_Assigned task_.
The lines needed are those from the start of the records through the line holding "[Archives (Aller à l'accueil)] (323, 1315)", each copied exactly.

[Saved data entries]

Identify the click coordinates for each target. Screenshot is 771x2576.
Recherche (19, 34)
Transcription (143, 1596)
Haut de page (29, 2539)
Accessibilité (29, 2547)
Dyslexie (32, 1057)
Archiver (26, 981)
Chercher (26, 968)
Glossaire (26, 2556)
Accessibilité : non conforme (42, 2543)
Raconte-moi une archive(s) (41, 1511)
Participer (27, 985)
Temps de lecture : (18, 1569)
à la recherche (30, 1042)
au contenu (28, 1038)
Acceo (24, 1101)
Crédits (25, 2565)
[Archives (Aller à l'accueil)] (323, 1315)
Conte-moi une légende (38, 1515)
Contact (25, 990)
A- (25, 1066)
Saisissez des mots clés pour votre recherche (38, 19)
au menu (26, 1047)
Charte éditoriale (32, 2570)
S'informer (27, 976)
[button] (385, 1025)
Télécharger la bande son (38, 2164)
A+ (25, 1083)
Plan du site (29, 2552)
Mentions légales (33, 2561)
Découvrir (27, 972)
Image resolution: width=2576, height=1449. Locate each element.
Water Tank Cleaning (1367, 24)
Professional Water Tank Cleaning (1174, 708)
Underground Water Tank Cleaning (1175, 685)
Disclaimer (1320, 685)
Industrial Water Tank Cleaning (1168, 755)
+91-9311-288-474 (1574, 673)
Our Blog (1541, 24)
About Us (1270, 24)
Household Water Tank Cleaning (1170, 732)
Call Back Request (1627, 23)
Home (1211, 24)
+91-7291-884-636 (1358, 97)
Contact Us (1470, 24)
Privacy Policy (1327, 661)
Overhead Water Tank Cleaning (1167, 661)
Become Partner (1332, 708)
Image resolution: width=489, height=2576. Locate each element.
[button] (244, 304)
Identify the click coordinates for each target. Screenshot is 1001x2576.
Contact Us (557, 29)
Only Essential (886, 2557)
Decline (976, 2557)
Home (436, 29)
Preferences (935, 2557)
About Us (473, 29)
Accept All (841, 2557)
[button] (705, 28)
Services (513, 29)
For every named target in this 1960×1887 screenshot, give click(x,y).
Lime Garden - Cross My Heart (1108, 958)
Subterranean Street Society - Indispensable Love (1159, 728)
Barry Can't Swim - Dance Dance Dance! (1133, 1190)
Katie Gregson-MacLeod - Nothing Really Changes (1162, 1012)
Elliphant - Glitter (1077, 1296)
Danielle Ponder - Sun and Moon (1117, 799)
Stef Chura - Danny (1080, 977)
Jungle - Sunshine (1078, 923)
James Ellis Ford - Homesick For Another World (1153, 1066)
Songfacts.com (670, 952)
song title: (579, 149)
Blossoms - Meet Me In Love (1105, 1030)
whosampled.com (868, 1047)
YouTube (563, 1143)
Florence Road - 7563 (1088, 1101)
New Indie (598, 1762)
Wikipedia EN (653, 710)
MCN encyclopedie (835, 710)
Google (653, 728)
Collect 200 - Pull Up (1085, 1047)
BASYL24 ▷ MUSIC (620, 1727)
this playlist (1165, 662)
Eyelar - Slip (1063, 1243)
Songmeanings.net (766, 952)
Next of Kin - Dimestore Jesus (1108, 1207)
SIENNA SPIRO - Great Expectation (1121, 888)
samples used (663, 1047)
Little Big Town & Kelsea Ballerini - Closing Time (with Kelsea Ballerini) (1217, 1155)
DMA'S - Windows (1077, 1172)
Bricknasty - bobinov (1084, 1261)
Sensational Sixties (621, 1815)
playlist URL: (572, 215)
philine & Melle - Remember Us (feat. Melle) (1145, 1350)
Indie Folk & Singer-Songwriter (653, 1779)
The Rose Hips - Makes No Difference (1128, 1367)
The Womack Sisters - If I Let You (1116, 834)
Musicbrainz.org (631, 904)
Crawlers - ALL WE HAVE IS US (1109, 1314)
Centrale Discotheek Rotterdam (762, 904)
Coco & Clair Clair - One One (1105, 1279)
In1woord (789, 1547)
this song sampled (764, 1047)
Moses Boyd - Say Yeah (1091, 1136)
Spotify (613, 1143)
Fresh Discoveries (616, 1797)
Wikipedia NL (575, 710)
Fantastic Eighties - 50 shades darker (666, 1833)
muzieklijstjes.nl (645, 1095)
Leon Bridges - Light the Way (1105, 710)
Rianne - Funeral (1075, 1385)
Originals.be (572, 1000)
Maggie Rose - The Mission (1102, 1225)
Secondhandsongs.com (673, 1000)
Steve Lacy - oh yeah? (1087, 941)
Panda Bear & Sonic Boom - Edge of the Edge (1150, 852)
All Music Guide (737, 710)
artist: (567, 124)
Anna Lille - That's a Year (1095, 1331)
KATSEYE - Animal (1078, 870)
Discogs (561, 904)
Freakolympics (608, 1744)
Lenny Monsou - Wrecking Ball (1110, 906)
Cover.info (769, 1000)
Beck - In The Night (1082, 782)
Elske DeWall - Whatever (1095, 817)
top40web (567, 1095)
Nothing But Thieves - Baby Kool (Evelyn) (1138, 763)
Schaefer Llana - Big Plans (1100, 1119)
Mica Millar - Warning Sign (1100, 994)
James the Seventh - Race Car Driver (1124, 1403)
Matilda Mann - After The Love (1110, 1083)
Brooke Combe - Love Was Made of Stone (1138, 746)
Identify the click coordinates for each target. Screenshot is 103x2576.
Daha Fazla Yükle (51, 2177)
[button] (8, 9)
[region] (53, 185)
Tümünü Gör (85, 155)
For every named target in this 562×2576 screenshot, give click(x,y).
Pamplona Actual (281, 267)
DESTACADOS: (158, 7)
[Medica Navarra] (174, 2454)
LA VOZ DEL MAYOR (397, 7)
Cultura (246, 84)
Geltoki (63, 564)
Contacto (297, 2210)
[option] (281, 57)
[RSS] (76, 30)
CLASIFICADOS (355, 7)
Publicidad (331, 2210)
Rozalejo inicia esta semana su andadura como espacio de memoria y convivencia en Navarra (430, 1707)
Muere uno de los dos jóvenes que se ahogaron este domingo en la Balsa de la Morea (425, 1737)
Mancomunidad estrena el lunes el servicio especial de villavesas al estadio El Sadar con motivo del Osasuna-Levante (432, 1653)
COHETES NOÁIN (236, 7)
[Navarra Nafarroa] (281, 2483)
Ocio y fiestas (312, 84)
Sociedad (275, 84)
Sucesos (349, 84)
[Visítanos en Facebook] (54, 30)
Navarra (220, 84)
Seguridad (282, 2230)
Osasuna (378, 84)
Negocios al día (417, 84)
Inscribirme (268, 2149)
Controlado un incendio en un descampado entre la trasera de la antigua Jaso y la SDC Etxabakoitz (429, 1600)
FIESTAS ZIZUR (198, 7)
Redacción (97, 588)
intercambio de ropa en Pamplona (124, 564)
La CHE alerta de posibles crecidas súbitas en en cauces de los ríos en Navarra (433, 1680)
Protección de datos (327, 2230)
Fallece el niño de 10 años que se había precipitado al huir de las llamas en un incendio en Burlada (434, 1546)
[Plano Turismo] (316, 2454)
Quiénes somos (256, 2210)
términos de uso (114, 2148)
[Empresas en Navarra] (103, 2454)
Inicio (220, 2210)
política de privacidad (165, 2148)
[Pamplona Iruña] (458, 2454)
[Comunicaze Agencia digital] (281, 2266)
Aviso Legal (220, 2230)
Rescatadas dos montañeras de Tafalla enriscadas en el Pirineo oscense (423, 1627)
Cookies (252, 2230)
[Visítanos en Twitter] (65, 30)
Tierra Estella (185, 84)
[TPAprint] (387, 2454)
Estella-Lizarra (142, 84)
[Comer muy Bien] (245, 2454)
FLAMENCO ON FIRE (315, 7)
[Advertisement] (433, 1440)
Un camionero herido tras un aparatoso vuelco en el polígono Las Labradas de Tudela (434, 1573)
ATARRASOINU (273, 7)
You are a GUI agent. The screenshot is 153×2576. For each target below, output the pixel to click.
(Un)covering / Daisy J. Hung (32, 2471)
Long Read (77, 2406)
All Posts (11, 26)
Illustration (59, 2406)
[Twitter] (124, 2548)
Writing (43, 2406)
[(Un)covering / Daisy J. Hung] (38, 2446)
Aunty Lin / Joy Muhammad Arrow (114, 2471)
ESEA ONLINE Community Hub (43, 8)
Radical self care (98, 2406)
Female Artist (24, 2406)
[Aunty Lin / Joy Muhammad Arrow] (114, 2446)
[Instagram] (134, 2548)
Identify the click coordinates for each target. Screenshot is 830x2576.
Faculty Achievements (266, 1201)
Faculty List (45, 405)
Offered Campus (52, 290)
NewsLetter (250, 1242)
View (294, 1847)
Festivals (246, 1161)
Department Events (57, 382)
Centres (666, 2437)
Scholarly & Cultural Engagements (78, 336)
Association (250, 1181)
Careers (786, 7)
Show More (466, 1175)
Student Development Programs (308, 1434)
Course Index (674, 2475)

_Solution to this task_.
Identify the click coordinates for each target. Screenshot is 771x2576.
Recherche (19, 34)
Transcription (143, 1596)
Haut de page (29, 2539)
Accessibilité (29, 2547)
Dyslexie (32, 1057)
Archiver (26, 981)
Chercher (26, 968)
Glossaire (26, 2556)
Accessibilité : non conforme (42, 2543)
Raconte-moi une archive(s) (41, 1511)
Participer (27, 985)
Temps de lecture : (18, 1569)
à la recherche (30, 1042)
au contenu (28, 1038)
Acceo (24, 1101)
Crédits (25, 2565)
[Archives (Aller à l'accueil)] (323, 1315)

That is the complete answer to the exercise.